Stored records:

* * *

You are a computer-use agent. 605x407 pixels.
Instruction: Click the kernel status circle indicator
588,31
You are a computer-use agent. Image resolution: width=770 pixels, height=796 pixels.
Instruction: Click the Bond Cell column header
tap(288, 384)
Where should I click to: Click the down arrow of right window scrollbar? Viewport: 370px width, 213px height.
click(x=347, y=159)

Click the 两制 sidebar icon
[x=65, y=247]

* * *

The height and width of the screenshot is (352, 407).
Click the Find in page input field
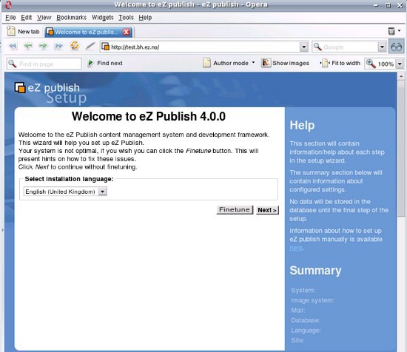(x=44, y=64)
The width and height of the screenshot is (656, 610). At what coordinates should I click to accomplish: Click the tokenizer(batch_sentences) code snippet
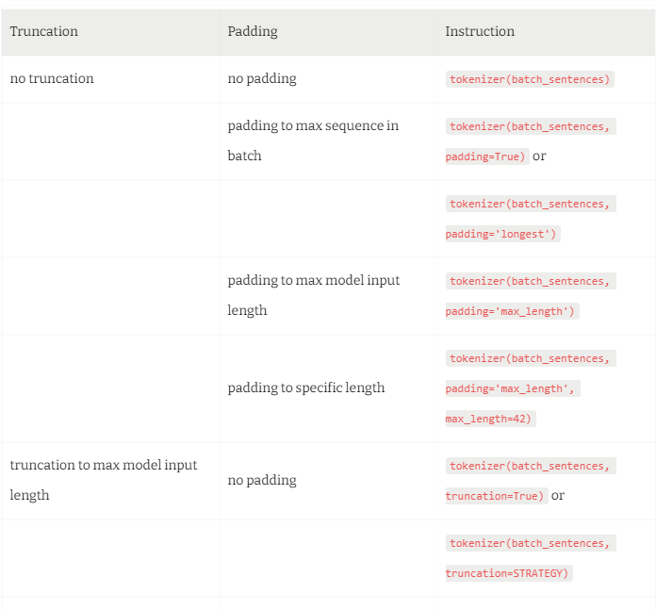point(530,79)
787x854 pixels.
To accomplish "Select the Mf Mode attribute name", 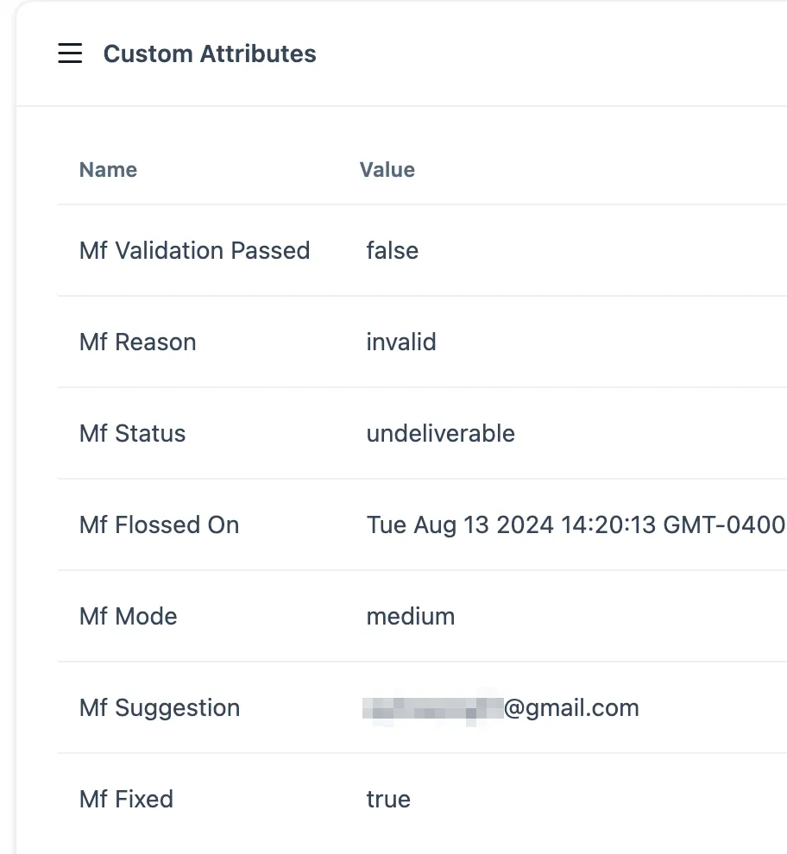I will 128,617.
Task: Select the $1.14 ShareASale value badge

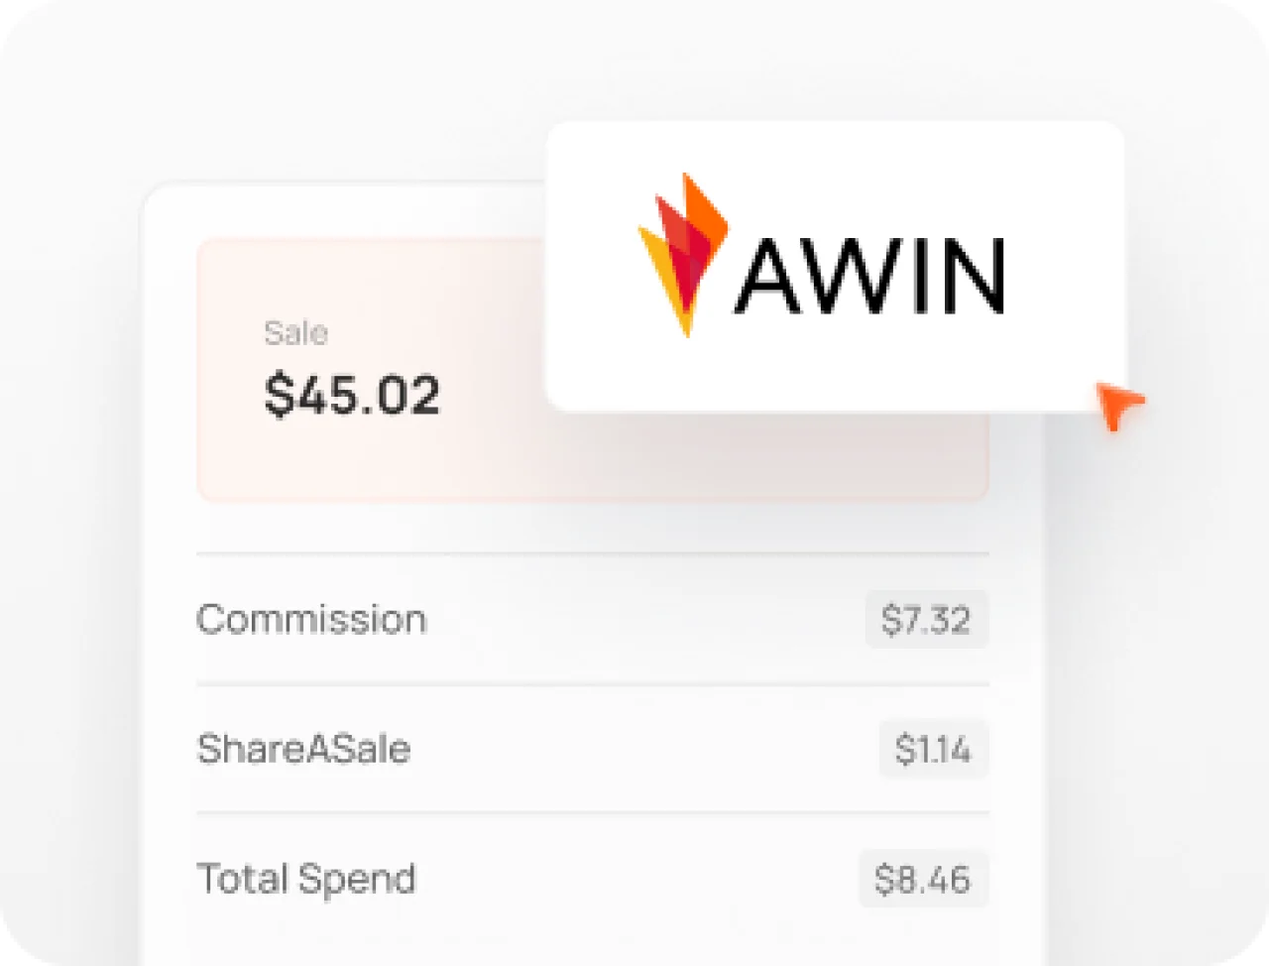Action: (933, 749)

* * *

Directions for this task
How many of the lines above contain the word "computer"? Only the number should be given.

Output below
2